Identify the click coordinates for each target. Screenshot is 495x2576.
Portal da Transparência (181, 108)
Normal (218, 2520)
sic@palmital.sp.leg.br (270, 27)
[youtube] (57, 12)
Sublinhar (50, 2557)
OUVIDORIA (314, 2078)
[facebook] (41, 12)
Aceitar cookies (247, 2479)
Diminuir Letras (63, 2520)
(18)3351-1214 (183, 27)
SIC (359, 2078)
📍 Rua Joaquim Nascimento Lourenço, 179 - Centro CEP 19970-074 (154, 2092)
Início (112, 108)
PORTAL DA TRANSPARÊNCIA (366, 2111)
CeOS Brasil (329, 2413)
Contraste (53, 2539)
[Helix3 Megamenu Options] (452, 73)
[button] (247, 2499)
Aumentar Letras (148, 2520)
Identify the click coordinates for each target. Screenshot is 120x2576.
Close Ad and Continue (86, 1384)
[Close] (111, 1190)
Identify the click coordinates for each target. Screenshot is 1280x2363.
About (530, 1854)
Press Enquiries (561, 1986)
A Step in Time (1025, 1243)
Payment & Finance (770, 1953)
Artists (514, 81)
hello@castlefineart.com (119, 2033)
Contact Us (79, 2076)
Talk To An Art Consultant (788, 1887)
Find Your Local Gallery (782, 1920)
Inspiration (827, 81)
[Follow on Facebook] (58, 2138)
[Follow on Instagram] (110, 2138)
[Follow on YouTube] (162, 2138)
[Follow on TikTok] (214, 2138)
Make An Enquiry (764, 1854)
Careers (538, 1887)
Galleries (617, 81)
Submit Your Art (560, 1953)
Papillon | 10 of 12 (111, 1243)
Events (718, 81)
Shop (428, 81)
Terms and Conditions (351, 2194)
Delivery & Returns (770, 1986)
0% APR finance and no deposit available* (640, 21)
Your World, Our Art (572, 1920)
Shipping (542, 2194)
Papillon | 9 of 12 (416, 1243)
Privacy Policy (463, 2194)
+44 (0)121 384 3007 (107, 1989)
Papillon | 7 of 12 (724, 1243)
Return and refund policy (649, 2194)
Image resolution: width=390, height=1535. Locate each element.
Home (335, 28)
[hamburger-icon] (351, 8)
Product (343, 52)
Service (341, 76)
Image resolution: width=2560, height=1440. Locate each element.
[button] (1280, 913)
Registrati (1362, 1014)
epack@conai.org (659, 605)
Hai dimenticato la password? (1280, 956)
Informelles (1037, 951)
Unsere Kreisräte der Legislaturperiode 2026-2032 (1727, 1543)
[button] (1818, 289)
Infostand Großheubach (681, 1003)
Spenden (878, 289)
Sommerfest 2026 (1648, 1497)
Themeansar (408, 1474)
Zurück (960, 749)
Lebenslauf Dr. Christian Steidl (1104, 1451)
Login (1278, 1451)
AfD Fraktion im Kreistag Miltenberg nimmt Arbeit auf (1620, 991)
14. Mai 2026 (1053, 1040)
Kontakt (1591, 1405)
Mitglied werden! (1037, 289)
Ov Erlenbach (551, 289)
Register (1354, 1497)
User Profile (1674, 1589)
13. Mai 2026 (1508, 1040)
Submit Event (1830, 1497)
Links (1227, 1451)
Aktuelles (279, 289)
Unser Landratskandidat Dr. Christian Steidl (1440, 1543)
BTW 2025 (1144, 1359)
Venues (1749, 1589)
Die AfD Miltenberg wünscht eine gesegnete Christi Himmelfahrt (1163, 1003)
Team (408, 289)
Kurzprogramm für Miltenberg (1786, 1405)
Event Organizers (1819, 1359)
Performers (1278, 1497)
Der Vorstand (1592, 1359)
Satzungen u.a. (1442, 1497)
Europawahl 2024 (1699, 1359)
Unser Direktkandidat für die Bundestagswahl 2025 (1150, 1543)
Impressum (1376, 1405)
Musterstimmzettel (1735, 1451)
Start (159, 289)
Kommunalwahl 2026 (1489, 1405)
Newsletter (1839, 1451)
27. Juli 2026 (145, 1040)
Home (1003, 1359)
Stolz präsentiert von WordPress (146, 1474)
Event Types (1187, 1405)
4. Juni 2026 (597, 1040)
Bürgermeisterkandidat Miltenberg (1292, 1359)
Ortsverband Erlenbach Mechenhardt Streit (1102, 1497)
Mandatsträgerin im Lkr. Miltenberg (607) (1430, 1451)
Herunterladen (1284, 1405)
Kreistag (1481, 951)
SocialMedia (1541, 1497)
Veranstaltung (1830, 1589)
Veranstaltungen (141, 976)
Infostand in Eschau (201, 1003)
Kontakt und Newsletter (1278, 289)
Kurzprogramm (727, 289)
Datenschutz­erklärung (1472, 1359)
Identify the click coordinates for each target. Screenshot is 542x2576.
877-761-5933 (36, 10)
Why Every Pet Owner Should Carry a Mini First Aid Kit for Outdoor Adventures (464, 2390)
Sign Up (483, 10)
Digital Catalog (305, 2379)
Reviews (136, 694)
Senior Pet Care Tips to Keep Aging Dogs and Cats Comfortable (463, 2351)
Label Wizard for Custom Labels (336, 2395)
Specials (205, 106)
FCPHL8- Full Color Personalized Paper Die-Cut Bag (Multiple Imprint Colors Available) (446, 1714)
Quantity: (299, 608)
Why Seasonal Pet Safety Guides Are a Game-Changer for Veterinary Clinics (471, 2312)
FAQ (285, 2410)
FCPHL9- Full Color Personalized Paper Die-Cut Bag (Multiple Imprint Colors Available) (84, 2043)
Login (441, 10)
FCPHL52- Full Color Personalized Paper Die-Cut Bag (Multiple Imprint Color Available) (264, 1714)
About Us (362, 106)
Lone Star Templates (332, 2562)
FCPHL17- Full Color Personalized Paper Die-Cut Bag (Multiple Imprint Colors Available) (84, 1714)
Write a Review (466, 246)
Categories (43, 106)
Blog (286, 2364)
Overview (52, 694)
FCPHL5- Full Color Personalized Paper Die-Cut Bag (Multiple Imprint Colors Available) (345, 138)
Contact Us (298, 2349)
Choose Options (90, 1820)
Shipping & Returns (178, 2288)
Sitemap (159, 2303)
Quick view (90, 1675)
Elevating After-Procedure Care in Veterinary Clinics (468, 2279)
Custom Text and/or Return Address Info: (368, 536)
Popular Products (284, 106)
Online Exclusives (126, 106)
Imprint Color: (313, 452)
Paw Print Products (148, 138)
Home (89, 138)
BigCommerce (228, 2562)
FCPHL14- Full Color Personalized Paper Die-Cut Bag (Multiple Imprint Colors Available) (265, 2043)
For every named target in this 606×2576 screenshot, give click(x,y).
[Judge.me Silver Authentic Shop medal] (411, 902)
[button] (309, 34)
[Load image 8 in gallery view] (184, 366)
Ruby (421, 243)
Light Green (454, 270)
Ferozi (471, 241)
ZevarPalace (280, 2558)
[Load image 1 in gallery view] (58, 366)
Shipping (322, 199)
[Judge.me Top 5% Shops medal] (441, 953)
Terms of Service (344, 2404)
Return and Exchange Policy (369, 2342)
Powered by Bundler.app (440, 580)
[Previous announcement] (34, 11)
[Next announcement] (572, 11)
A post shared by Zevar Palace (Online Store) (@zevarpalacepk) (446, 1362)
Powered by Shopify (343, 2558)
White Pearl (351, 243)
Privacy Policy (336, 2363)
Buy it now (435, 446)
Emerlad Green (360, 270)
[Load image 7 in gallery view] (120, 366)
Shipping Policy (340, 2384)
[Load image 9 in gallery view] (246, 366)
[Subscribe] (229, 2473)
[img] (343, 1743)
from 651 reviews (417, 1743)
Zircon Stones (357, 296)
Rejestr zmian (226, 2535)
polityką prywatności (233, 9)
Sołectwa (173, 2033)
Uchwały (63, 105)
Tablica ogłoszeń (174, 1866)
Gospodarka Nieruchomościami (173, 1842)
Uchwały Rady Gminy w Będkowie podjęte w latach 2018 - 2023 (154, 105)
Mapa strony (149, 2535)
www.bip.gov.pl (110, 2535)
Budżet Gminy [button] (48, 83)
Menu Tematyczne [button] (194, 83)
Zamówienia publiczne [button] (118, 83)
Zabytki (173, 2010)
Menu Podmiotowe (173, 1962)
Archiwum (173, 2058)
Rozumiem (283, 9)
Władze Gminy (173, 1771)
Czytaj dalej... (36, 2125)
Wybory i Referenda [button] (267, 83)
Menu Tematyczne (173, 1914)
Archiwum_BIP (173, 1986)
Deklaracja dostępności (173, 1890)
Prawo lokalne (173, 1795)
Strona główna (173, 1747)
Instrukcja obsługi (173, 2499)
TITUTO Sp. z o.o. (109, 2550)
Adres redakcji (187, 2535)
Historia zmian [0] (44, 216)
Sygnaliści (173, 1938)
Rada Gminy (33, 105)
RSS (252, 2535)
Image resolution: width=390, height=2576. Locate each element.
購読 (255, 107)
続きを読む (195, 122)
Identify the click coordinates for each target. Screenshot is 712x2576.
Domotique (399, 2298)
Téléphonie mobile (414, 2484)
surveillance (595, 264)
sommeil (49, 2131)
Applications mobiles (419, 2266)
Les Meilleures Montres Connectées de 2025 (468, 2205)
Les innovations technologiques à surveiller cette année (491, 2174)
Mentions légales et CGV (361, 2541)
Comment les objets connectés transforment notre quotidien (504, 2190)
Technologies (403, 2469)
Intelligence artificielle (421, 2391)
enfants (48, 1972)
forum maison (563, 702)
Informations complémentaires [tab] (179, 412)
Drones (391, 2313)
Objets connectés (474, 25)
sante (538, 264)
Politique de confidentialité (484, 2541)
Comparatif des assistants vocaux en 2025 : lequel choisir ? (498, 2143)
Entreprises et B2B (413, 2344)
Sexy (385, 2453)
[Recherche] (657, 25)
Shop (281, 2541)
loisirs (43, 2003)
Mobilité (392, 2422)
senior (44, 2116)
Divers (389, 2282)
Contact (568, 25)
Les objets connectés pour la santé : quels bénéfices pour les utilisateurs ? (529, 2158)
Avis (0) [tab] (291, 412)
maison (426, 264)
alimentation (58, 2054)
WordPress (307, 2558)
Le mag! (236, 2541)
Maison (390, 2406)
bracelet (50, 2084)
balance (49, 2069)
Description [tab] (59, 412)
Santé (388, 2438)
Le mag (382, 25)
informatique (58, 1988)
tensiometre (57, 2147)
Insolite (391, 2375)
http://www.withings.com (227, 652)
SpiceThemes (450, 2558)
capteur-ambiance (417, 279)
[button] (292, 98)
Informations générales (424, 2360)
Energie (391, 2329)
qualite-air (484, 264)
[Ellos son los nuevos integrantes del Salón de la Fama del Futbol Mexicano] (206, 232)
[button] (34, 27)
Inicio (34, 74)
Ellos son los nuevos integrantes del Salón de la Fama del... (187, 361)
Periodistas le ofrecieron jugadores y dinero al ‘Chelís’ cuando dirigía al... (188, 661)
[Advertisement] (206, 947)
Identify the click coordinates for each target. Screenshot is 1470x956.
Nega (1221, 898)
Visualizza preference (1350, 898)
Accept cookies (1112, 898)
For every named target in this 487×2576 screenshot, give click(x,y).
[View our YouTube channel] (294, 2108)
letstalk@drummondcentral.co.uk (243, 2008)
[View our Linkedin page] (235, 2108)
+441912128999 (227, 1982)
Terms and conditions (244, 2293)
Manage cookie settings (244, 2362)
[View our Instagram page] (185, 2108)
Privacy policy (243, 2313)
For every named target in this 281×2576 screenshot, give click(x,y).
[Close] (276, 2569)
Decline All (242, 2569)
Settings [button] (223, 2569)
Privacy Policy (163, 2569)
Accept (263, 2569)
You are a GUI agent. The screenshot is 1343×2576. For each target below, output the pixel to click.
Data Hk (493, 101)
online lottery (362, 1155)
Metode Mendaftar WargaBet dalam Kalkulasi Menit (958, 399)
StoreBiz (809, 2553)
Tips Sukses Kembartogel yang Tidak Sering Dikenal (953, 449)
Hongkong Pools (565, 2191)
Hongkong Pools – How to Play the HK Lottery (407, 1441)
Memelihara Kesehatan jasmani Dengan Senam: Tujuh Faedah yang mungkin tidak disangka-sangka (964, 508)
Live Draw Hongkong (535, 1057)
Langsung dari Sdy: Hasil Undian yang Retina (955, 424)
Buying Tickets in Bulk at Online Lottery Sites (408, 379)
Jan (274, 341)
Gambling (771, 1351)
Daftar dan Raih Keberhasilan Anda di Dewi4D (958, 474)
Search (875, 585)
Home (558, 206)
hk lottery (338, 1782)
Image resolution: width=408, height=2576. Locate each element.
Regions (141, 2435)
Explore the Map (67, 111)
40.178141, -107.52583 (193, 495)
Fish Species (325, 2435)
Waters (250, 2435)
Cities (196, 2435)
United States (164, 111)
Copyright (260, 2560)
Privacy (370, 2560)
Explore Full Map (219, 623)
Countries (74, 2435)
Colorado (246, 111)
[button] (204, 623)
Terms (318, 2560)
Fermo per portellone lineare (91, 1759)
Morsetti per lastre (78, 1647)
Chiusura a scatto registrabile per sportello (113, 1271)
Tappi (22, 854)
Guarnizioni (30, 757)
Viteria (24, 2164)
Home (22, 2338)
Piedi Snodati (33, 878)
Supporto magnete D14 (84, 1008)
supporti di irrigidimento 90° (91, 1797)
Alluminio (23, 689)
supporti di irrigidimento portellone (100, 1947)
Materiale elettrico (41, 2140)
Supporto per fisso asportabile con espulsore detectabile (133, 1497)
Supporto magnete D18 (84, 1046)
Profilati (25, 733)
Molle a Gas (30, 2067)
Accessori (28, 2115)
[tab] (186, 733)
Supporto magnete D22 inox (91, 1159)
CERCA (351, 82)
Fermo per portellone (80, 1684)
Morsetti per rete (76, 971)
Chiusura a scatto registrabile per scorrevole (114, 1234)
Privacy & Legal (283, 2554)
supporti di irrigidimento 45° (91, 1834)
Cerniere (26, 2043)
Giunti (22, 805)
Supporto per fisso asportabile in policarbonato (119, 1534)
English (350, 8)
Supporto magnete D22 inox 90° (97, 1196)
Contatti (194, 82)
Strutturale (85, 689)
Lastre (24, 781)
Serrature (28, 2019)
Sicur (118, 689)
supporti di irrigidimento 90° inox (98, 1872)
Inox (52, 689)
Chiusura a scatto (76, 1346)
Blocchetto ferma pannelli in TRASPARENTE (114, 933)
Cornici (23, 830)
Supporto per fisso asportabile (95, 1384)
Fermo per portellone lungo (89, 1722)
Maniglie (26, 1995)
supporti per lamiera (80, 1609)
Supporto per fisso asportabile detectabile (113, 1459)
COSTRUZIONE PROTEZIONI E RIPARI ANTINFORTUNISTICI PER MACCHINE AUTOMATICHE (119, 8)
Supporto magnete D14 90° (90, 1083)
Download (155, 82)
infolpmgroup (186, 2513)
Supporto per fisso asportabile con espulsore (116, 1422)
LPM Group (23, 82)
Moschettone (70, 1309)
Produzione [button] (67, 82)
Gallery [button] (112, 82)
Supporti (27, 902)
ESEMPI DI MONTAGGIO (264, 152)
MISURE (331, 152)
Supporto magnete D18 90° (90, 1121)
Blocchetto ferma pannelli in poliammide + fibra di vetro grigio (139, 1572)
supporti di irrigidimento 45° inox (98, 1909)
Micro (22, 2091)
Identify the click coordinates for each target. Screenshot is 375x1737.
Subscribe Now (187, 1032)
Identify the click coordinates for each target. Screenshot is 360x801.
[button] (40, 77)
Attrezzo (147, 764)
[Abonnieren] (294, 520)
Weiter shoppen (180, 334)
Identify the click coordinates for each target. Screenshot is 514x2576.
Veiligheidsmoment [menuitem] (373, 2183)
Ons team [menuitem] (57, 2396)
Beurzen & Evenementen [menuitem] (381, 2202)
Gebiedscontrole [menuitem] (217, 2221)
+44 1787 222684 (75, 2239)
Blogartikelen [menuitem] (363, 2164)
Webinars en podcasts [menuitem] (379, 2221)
━━━━━━━━━━━━━━━━━━━━
TASK GOAL
Going back over the entries above, copy word for word every line from the one that has "Zabytki (173, 2010)" on through the one that has "TITUTO Sp. z o.o. (109, 2550)".

RESPONSE TO THE TASK
Zabytki (173, 2010)
Menu Podmiotowe (173, 1962)
Archiwum (173, 2058)
Rozumiem (283, 9)
Władze Gminy (173, 1771)
Czytaj dalej... (36, 2125)
Wybory i Referenda [button] (267, 83)
Menu Tematyczne (173, 1914)
Archiwum_BIP (173, 1986)
Deklaracja dostępności (173, 1890)
Prawo lokalne (173, 1795)
Strona główna (173, 1747)
Instrukcja obsługi (173, 2499)
TITUTO Sp. z o.o. (109, 2550)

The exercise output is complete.